▸ **Exercise aim**
The required output is a number: how many lines of the data below include the string "computer".

--- Supplied material Enclosed Below ---

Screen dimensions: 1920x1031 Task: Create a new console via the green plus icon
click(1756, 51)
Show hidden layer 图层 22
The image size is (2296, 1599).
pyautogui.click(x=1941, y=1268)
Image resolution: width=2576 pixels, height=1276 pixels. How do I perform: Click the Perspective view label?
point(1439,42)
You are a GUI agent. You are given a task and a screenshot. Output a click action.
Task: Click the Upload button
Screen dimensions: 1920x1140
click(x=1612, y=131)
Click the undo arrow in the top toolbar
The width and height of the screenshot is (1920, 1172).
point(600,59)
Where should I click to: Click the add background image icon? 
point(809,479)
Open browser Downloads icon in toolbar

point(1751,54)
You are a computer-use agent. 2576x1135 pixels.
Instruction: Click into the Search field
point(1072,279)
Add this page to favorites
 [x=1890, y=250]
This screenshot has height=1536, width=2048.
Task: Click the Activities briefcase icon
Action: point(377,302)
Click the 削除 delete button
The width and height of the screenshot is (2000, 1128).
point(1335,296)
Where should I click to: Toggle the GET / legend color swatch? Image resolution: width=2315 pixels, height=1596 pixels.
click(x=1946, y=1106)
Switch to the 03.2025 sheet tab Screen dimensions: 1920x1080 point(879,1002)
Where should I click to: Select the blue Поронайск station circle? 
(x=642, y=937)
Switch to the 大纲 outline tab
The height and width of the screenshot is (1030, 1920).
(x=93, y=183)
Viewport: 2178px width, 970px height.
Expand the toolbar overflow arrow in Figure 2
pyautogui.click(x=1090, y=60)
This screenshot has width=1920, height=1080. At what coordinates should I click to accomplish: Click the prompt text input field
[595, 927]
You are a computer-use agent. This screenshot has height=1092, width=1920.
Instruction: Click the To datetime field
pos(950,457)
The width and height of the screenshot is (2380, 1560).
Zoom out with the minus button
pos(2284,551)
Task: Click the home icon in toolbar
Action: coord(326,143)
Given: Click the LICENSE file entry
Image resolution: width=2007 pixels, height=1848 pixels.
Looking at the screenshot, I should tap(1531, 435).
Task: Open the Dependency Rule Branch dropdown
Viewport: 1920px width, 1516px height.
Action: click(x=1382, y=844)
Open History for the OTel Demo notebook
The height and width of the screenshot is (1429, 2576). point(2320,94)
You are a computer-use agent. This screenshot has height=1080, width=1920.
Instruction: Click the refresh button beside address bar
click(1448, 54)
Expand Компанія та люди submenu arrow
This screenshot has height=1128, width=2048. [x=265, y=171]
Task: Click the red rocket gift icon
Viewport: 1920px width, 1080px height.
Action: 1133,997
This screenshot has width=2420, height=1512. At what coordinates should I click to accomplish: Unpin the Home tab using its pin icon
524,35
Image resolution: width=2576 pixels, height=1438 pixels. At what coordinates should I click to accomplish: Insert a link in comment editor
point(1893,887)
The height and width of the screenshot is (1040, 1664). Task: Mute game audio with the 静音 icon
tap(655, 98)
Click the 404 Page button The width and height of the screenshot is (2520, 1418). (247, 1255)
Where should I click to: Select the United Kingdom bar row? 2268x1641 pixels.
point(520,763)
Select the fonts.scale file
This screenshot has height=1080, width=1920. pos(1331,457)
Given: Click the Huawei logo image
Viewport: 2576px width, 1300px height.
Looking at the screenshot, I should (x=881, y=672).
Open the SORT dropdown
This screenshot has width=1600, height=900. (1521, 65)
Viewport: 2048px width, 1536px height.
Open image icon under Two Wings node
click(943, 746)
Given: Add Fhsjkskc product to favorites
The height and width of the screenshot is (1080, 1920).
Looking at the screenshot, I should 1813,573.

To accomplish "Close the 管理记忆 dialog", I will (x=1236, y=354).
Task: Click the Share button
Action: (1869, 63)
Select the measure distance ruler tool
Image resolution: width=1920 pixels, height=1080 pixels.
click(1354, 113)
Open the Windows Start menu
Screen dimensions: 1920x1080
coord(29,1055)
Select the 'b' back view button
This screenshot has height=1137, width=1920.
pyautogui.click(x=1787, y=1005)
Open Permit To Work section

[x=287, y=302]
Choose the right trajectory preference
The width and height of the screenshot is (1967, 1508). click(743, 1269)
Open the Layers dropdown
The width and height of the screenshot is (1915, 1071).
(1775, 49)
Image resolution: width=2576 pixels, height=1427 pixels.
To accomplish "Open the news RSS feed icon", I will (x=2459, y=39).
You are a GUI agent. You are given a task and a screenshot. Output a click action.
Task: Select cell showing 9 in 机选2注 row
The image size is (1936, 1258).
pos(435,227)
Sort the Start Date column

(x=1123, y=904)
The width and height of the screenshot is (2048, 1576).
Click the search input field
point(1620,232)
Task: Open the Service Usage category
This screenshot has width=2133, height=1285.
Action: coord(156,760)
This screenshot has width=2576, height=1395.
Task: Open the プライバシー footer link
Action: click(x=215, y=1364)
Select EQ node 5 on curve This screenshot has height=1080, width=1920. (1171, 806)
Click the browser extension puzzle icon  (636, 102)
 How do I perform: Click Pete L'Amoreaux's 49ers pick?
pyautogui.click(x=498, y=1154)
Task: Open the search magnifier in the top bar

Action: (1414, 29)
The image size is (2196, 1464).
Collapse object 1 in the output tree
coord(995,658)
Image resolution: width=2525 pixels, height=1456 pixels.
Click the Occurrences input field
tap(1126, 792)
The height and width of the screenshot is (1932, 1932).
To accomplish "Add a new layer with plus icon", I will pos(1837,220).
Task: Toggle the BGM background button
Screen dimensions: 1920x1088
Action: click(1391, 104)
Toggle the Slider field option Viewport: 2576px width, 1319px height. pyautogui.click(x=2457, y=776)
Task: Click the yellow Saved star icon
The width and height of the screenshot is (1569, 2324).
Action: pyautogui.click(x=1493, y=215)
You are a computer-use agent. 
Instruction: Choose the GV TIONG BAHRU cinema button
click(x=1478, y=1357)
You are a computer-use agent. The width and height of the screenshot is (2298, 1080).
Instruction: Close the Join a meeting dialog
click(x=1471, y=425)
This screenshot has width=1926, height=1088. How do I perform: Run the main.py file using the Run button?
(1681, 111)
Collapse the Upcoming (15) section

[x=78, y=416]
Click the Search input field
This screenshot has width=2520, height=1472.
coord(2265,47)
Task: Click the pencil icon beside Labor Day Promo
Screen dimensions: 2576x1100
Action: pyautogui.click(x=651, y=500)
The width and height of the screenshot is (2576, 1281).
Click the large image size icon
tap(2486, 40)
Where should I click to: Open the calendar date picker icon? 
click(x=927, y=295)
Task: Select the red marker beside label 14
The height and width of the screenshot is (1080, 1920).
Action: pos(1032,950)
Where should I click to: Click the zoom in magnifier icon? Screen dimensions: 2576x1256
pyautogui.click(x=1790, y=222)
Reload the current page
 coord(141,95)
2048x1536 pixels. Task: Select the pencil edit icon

--- End of Enclosed Supplied material ---

▸ **Output**
5